=== Task requirements ===
Filter the entries, keeping every line with the string "will".

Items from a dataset
★ ★ ★ ★ ★

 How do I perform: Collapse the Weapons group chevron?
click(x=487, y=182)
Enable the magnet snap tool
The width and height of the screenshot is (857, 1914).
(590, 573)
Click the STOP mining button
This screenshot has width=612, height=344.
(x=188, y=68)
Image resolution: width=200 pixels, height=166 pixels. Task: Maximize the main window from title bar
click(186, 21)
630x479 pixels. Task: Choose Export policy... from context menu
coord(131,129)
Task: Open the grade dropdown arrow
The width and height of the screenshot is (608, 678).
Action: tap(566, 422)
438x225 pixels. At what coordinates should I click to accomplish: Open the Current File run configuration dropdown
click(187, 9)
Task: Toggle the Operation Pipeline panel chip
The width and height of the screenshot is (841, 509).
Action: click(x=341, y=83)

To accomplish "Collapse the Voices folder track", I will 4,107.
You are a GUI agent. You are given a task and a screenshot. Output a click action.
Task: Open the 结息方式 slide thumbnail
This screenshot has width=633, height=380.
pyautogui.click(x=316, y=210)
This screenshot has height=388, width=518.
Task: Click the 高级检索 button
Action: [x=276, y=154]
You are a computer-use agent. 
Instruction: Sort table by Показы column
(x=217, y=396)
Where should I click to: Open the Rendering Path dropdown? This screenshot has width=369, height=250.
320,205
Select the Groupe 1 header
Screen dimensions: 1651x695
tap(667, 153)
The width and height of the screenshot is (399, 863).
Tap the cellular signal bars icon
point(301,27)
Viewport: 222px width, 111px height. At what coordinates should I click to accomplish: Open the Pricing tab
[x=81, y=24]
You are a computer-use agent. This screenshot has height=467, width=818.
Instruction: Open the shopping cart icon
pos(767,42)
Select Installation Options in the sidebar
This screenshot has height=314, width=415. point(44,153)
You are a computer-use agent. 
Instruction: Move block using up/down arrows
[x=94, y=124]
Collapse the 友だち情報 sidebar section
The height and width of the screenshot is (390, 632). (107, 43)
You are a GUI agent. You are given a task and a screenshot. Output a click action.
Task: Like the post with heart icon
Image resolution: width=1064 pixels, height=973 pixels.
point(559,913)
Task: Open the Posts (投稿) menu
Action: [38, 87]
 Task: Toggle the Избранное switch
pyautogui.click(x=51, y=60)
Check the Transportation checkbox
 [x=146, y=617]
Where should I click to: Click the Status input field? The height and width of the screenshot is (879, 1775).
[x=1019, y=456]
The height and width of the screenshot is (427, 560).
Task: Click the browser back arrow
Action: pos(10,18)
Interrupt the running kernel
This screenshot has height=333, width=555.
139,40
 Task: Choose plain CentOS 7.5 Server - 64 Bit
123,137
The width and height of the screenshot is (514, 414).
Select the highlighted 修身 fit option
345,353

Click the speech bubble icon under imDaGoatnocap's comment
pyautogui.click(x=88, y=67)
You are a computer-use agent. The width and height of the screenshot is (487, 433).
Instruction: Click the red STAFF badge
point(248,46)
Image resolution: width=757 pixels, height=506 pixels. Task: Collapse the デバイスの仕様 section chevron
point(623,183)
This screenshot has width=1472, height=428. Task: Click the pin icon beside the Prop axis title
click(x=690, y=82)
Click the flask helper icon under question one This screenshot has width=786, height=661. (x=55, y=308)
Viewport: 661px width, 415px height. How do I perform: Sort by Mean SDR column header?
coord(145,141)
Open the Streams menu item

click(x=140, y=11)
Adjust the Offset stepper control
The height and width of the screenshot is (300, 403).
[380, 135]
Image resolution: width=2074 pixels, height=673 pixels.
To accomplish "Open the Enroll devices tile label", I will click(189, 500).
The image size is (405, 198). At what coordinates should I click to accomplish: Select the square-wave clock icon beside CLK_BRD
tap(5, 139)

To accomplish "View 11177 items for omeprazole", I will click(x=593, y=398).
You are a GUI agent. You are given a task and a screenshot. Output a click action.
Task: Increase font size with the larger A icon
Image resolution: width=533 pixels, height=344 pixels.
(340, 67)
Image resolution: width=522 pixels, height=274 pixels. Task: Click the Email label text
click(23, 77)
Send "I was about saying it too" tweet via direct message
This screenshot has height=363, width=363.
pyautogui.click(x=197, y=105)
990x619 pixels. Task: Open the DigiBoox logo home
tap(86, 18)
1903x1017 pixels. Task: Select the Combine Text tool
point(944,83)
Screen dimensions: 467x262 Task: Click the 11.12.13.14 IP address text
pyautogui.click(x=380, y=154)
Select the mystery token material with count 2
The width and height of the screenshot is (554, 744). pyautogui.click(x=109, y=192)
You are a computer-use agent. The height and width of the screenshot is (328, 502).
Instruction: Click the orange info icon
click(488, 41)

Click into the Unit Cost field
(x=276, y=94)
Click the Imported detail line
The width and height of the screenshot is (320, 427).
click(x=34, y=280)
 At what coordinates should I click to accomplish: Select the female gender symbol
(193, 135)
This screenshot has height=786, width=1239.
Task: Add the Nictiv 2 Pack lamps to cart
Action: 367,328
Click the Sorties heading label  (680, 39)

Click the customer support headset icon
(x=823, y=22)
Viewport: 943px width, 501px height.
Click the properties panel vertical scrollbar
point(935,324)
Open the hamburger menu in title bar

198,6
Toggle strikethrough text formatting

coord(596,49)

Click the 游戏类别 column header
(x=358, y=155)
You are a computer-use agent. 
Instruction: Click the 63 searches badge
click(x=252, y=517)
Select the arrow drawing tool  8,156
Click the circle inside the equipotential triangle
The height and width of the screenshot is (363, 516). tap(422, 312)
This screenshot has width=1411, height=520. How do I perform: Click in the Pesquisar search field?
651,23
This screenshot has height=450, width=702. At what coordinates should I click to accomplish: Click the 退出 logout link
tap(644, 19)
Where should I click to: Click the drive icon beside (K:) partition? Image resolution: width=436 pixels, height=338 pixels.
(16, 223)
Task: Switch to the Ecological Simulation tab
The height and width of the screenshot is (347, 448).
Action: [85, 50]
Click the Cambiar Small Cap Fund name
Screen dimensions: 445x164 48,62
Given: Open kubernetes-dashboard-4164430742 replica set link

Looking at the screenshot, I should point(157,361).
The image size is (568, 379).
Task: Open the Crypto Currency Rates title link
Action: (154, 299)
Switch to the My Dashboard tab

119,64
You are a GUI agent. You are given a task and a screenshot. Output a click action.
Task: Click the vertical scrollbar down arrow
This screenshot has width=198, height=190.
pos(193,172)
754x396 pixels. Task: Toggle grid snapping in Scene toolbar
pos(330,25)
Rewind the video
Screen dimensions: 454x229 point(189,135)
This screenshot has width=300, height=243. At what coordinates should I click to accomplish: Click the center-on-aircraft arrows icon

★ ★ ★ ★ ★

=== Task result ===
To accomplish "Collapse the Voices folder track", I will 4,107.
To accomplish "Open the Enroll devices tile label", I will click(189, 500).
To accomplish "View 11177 items for omeprazole", I will click(x=593, y=398).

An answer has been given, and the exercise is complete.